Programming: Projects are to be completed and graded in Python. All project starter code will be in Python. TA’s will support questions about Python. If you’ve never used Python that is OK, as long as you have programming experience.
Math: Linear algebra, vector calculus, and probability. Linear algebra is the most important and students who have not taken a linear algebra course have struggled in the past.
Formal prerequisites require taking the following courses
Satisfy one of the following:
Satisfy one of the following:
Undergraduate Semester level MATH 2605 Minimum Grade of D
Undergraduate Semester level MATH 2401 Minimum Grade of D (or T)
Undergraduate Semester level MATH 2411 Minimum Grade of D (or T)
Undergraduate Semester level MATH 1553 Minimum Grade of D (or T)
Undergraduate Semester level MATH 1554 Minimum Grade of D (or T)
Undergraduate Semester level MATH 1564 Minimum Grade of D (or T)
Academic Integrity
Academic dishonesty will not be tolerated. This includes cheating, lying about course matters, plagiarism, or helping others commit a violation of the Honor Code. Plagiarism includes reproducing the words of others without both the use of quotation marks and citations. Students are reminded of the obligations and expectations associated with the Georgia Tech Academic Honor Code and Student Code of Conduct, available online at www.honor.gatech.edu. For exams, no supporting materials are allowed (notes, calculators, phones, etc).
You are expected to implement the core components of each project on your own, but the extra credit opportunities may build on third party data sets or code. That’s acceptable. Feel free to include results built on other software, as long as what you hand in clearly cites the third-party source, making it clear it is not your own work.

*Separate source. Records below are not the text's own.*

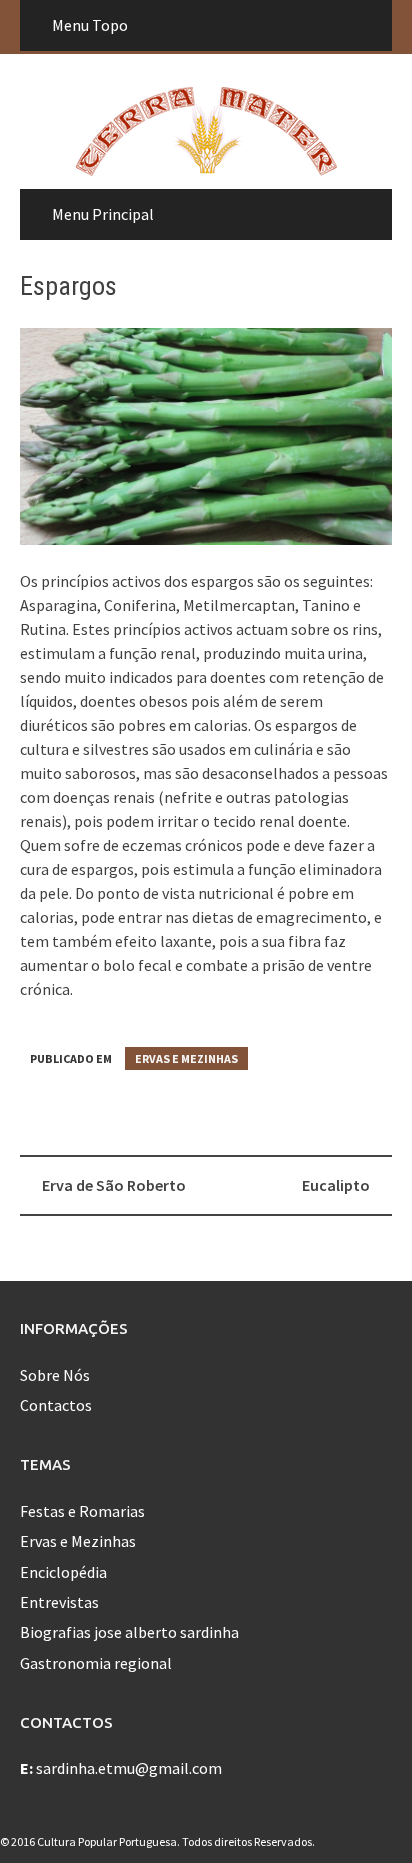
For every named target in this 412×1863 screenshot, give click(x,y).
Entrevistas (59, 1602)
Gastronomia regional (96, 1663)
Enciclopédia (63, 1572)
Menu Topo (90, 25)
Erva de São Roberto (114, 1185)
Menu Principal (103, 214)
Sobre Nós (55, 1375)
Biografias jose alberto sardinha (129, 1632)
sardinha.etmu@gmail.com (129, 1768)
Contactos (56, 1405)
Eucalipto (336, 1185)
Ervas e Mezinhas (186, 1058)
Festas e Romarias (82, 1511)
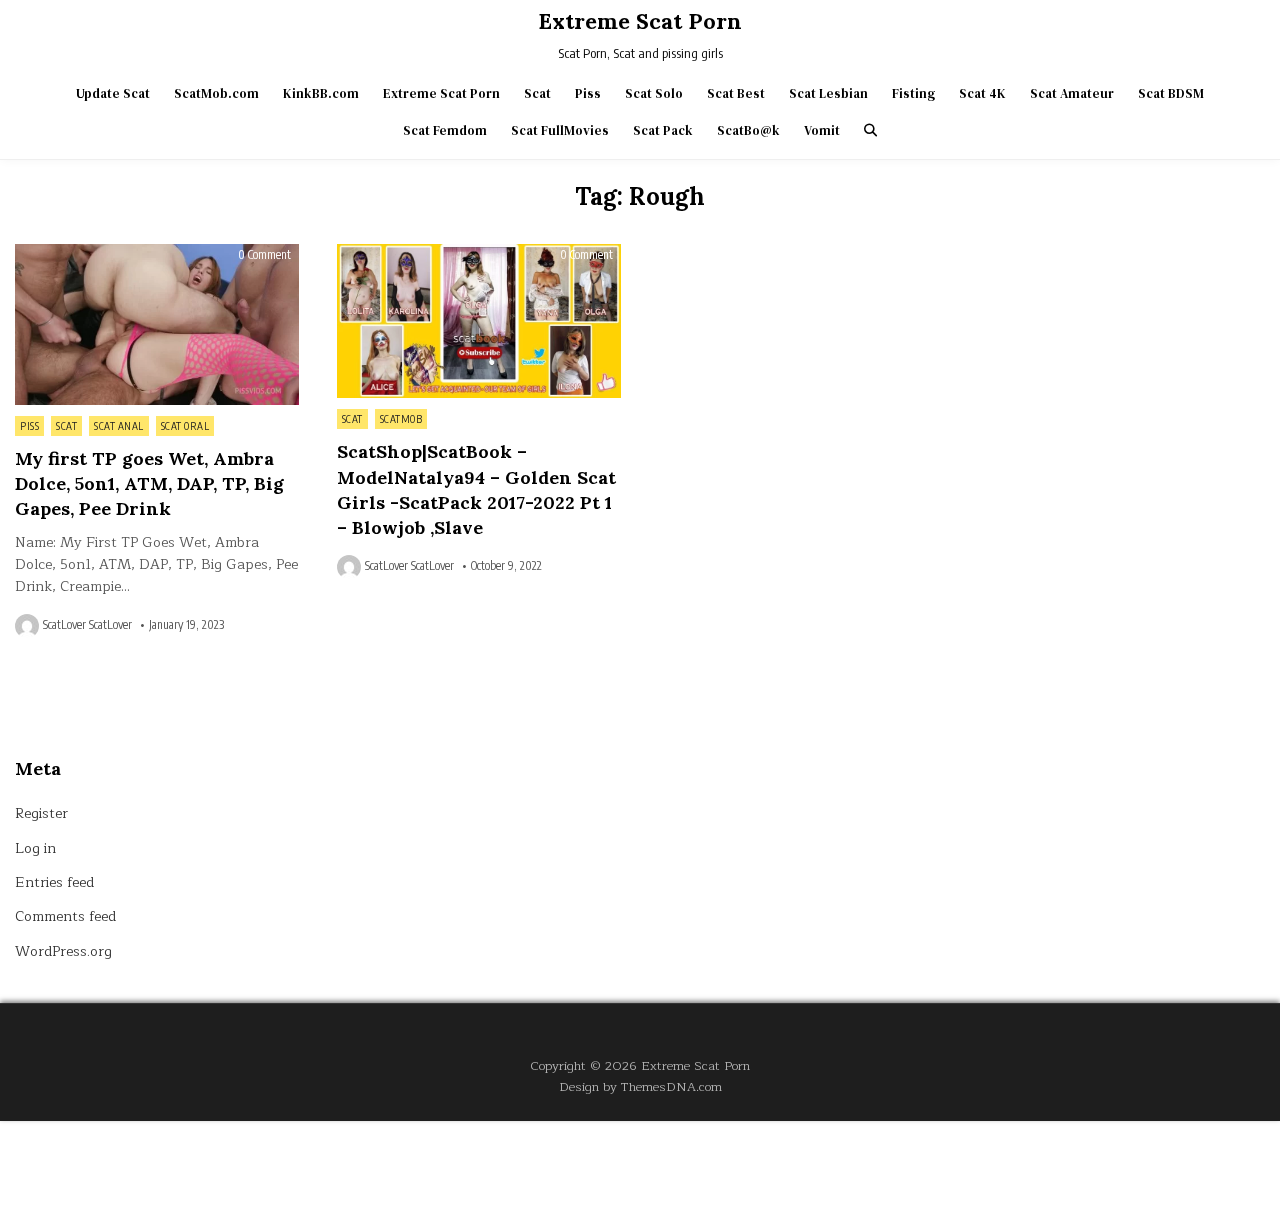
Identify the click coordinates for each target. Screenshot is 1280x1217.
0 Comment (264, 255)
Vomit (822, 130)
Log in (35, 848)
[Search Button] (870, 130)
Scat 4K (982, 93)
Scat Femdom (445, 130)
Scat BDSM (1171, 93)
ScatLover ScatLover (87, 625)
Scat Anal (119, 426)
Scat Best (736, 93)
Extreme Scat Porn (640, 21)
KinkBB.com (321, 93)
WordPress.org (63, 951)
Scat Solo (654, 93)
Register (41, 813)
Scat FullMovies (560, 130)
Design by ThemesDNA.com (640, 1086)
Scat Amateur (1072, 93)
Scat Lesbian (828, 93)
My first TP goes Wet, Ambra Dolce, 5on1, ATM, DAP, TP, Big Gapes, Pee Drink (149, 483)
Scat (537, 93)
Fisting (913, 93)
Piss (588, 93)
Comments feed (65, 916)
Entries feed (54, 882)
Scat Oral (185, 426)
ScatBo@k (748, 130)
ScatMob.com (216, 93)
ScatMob (401, 419)
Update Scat (113, 93)
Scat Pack (663, 130)
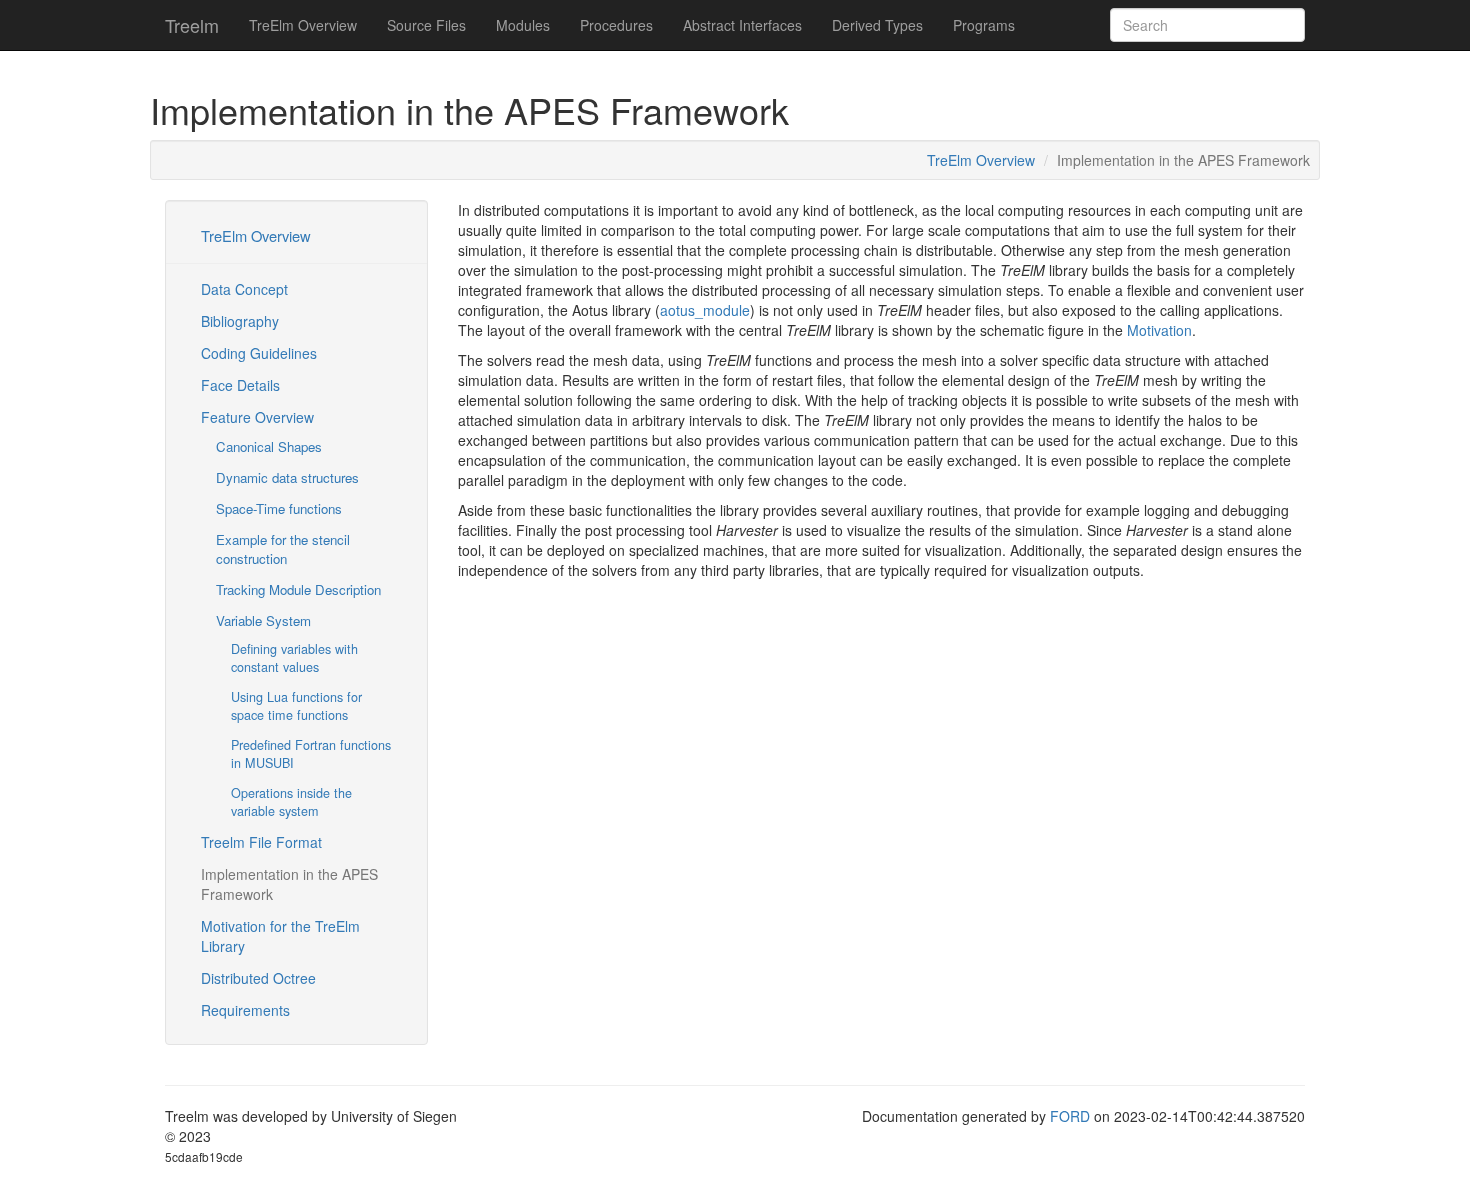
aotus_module (705, 310)
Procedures (616, 25)
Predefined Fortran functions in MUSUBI (311, 754)
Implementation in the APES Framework (289, 884)
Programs (984, 25)
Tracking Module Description (298, 589)
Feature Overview (257, 417)
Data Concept (244, 289)
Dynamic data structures (287, 477)
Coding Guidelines (259, 353)
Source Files (426, 25)
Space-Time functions (279, 508)
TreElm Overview (303, 25)
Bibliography (240, 321)
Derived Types (877, 25)
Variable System (263, 620)
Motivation (1159, 330)
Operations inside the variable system (291, 802)
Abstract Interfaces (742, 25)
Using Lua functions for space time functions (296, 706)
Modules (523, 25)
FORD (1070, 1116)
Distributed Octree (258, 978)
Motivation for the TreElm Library (280, 936)
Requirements (245, 1010)
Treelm (192, 25)
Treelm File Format (261, 842)
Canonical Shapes (269, 446)
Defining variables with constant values (294, 658)
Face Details (240, 385)
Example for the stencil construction (283, 549)
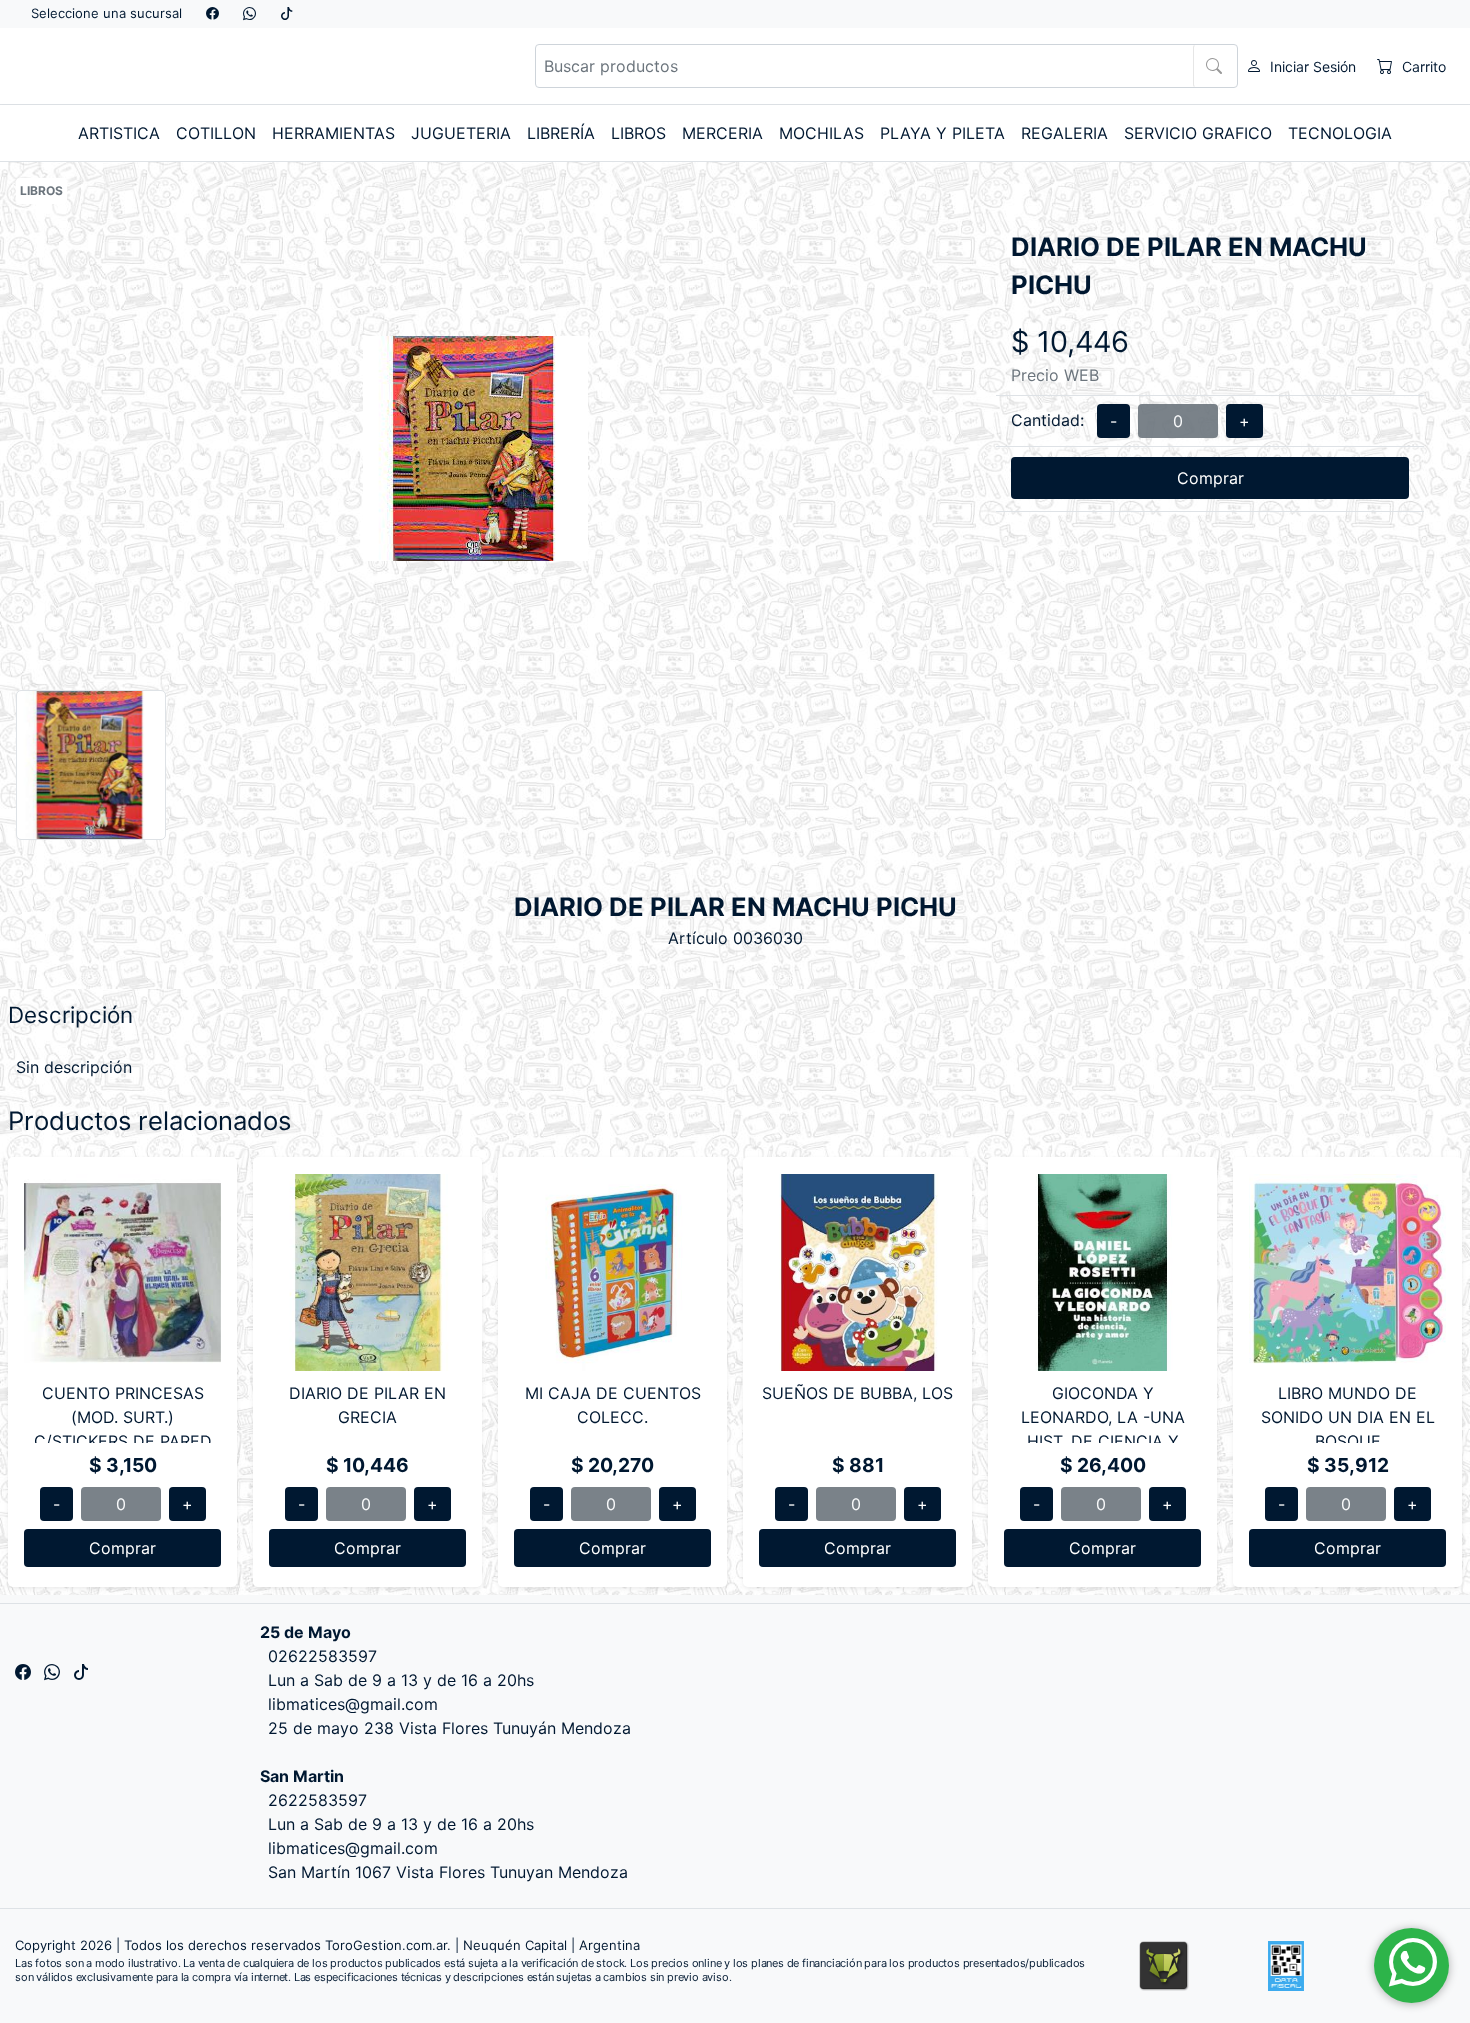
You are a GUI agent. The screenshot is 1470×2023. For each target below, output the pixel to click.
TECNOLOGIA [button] (1340, 133)
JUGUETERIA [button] (461, 133)
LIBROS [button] (638, 133)
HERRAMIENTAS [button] (333, 133)
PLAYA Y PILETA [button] (942, 133)
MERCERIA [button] (722, 133)
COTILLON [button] (216, 133)
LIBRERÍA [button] (561, 133)
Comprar (1210, 478)
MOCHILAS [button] (821, 133)
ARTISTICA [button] (119, 133)
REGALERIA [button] (1064, 133)
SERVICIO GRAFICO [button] (1198, 133)
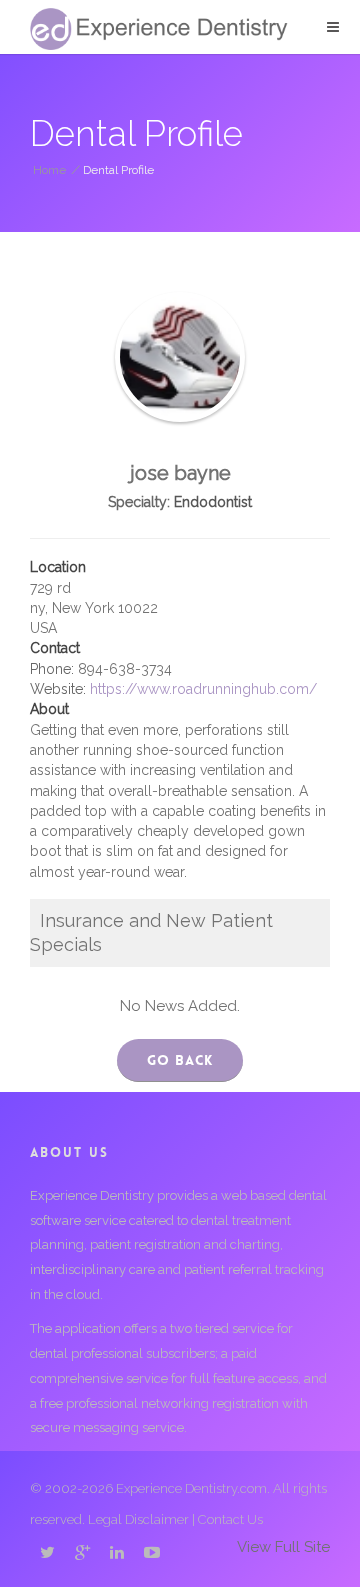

You should not view or edit anyone else’s code. You should not post code to Piazza, except for starter code / helper code that isn’t related to the core project.
Learning Accommodations
If needed, we will make accommodations for students with documented disabilities. These accommodations must be arranged in advance and in accordance with the ADAPTS office policies (www.adapts.gatech.edu).
Important Links:
Piazza. This should be your first stop for questions and announcements.
canvas.gatech.edu will be used to take quizzes, view grades, and view assignments.
Gradescope will be used to hand in assignments.
Grading
Problem Sets (90% final grade)
6 problem sets each worth 15% of your final grade.
Quizzes (10% final grade)
There will be 2 Quizzes each worth 5% of your final grade.
Quizzes will taken through canvas, open notes, but timed.
Pass/Fail: If you wish to take the course pass/fail you need to obtain >=70% total across all assignments and exams.
Auditing: Auditing will not be permitted this semester due to the online course format. However, course content will mainly be accessible on this website with gatech credentials.
Calculate your grade
We will use the following cutoffs: >=90 (A), >=80 (B), >=70 (C), >=60 (D), <60 F
Due Dates
All problem sets/reports are to be submitted by the due date noted on the assignment. Deadlines are firm. Anything from 1 second to 24 hours is one day late.
Late Day Policy
Throughout the term, you have an allowance of four seven (as of 3/12/21) free late days for your submissions, meaning you can accrue up to four days in late submissions with no penalty. For example, you could turn in one assignment four days late, or four problem sets each one day late. Once you have used all your free late days, a late submission will not be accepted and will be awarded 0 credit. Please plan ahead so you can spend your late days wisely. In particular, note that we expect you will find the earlier assignments easier than those later in the course. A submission is considered one day late if is submitted 1 second to 24 hours late.
Acknowledgements
The materials from this class rely significantly on slides prepared by other instructors, especially Devi Parikh, Frank Dellaert, Kristen Grauman, David Fouhey, James Hays, Derek Hoiem and Svetlana Lazebnik. Each slide set and assignment contains acknowledgements. Feel free to use these slides for academic or research purposes, but please maintain all acknowledgements.